Material for this task
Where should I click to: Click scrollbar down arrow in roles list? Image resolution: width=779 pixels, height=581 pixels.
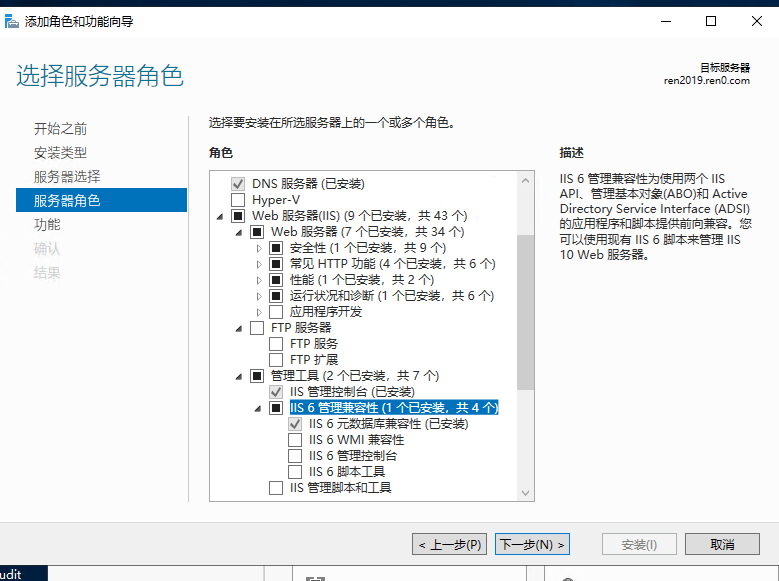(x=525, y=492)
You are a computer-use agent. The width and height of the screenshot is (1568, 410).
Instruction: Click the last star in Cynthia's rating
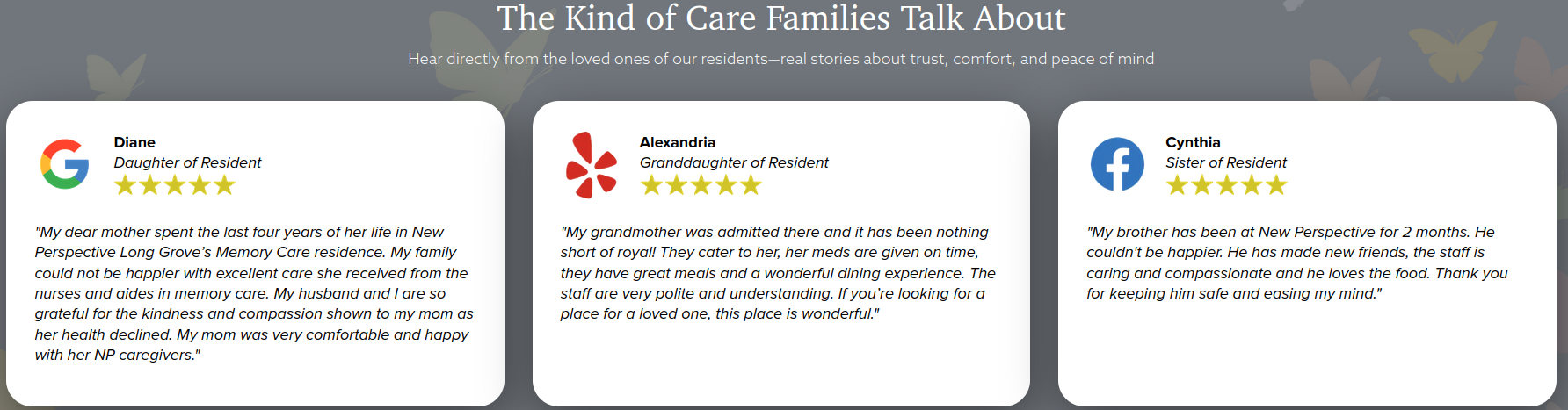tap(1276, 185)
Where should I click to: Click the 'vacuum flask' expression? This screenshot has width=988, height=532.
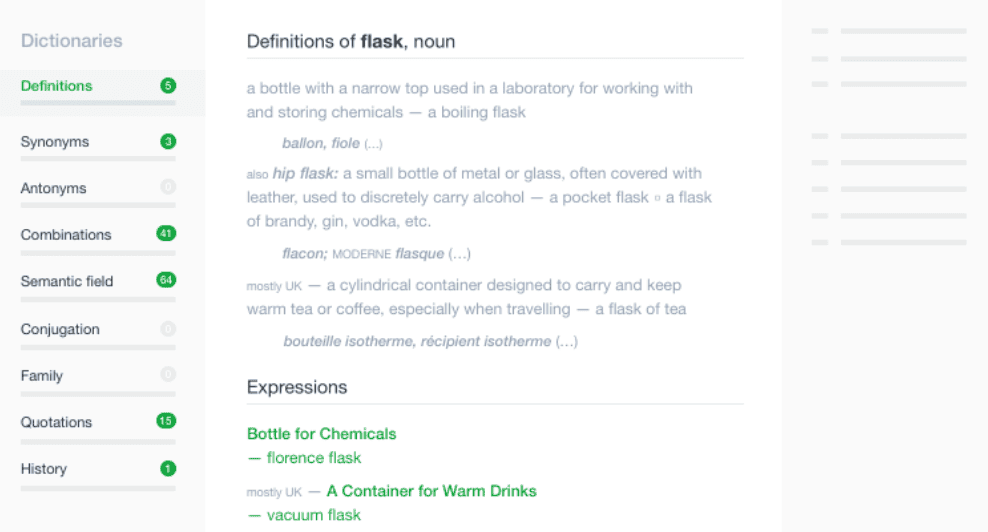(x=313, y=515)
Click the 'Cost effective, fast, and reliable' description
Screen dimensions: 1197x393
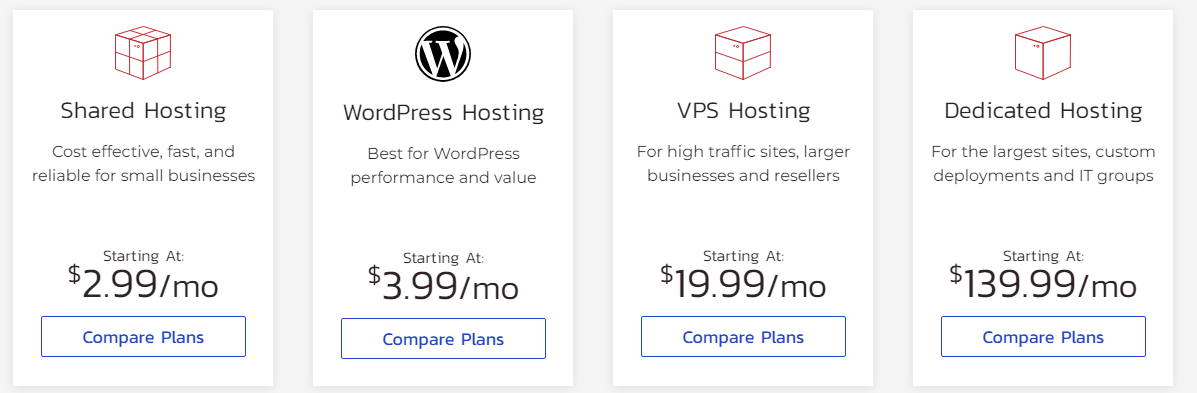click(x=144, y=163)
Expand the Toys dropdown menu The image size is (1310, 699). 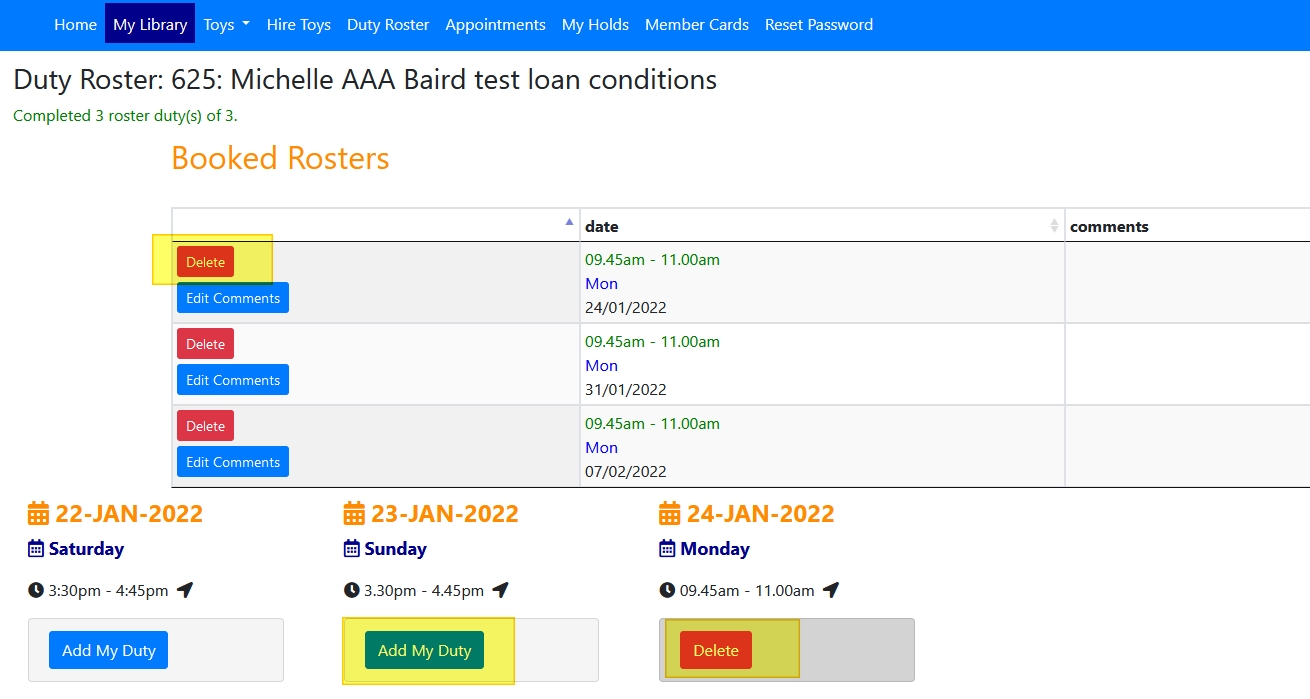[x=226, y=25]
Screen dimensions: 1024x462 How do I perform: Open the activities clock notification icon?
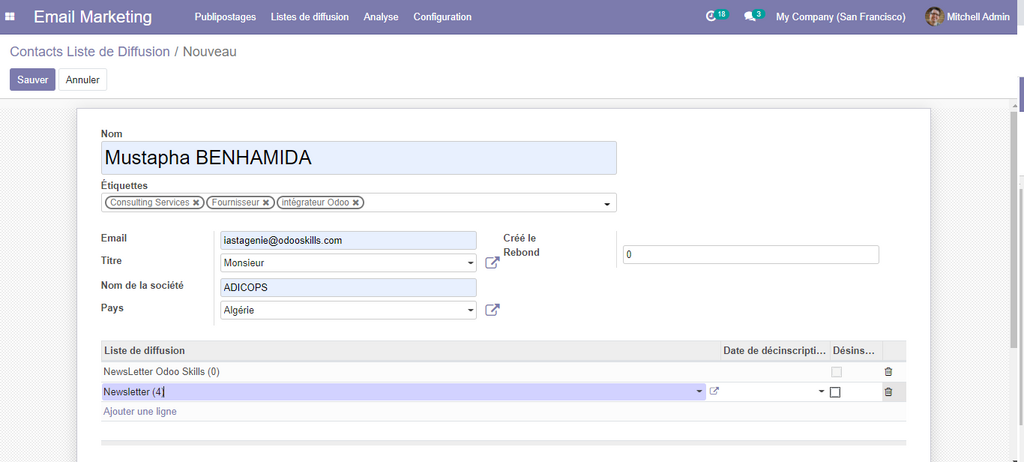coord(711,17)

Exercise aim
Count the lines of the listing above that contain the string "dimensions", matching case exactly. Reply with the number only.

Response to this task
2